The UK Royal Statistical Society has announced the recipients of its 2019 honours, who will be presented with their awards at a ceremony during their annual conference in Belfast this September. Notable among these are the Guy Medals in Silver and Bronze, which will be presented to Susan Murphy and Jonas Peters, respectively, and the RSS Research Prize, to Tengyao Wang. In addition, the Guy Medal in Gold will be presented to Stephen Buckland, and the Barnett Award to Marian Scott.

The Guy Medal in Silver is awarded to Susan Murphy, IMS Fellow and President-Elect, for her methodological, computational and applied work on dynamic treatment regimens. Susan’s influential JRSSB paper in 2003 on Optimal Dynamic Treatment Regimens proposed a methodology for estimating decision regimens that result in a maximal mean response, consistent with an elegantly-defined regret function and for use with experimental or observational data. Substantial follow-up work on multi-stage decision making has built on this paper, including Susan’s own work ranging from sample size determination to performance guarantees for individualized treatment rules and applications ranging from addictions to micro-randomized optimization of mobile health interventions for the Fitbit generation.

The Guy Medal in Bronze is awarded to IMS member Jonas Peters (University of Copenhagen) for important and innovative contributions to causal inference and related statistical methodology and theory. Of particular note are his two papers in JRSSB, namely ‘Kernel-based tests for joint independence’ (with N. Pfister, P. Bühlmann and B. Schölkopf), published in 2017, and ‘Causal inference using invariant prediction: identification and confidence intervals’ (with P. Bühlmann and N. Meinshausen), which was read to the Society in 2016.

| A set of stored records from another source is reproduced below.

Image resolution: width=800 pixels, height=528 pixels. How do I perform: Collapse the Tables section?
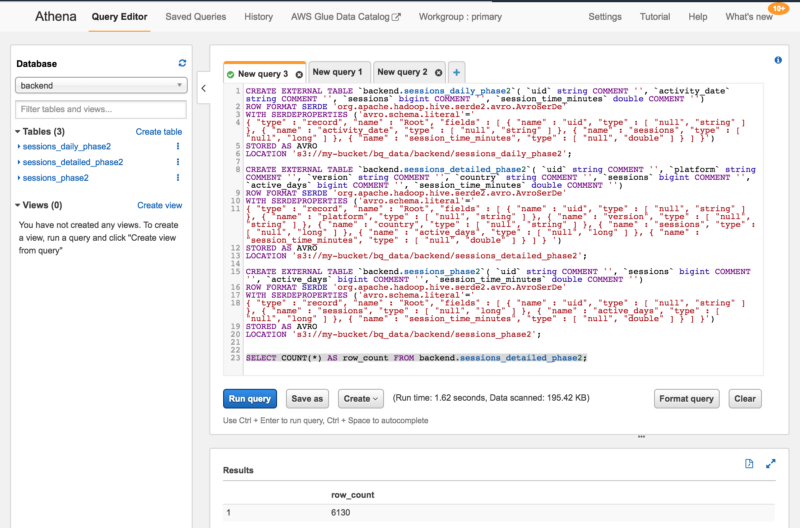[19, 132]
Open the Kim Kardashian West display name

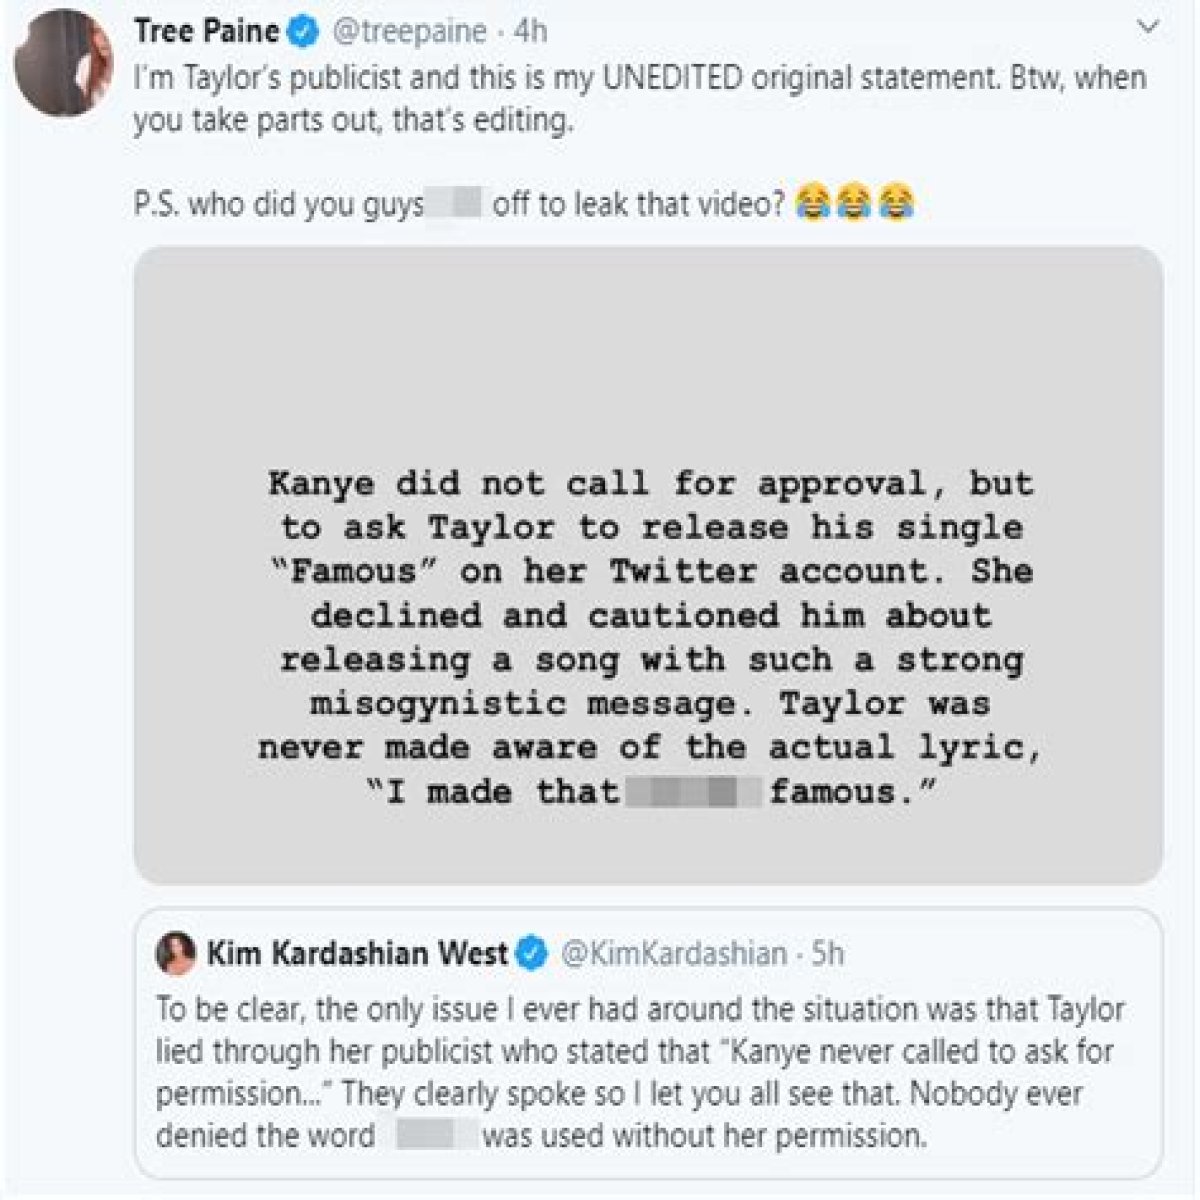coord(358,954)
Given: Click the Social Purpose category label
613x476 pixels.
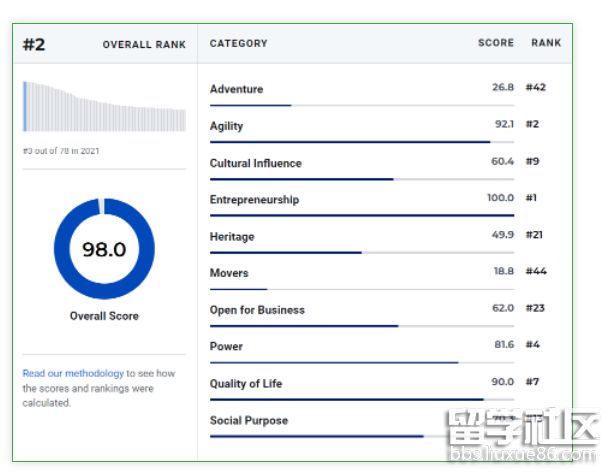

The RSS Research Prize is awarded to IMS member Tengyao Wang for his outstanding and diverse contributions to statistical methodology and theory. Amongst other research, he has given new understanding about computational and statistical trade-offs; developed theory for multi-dimensional shape constrained estimators; and introduced a new paradigm and method for detecting changes in high-dimensional data streams.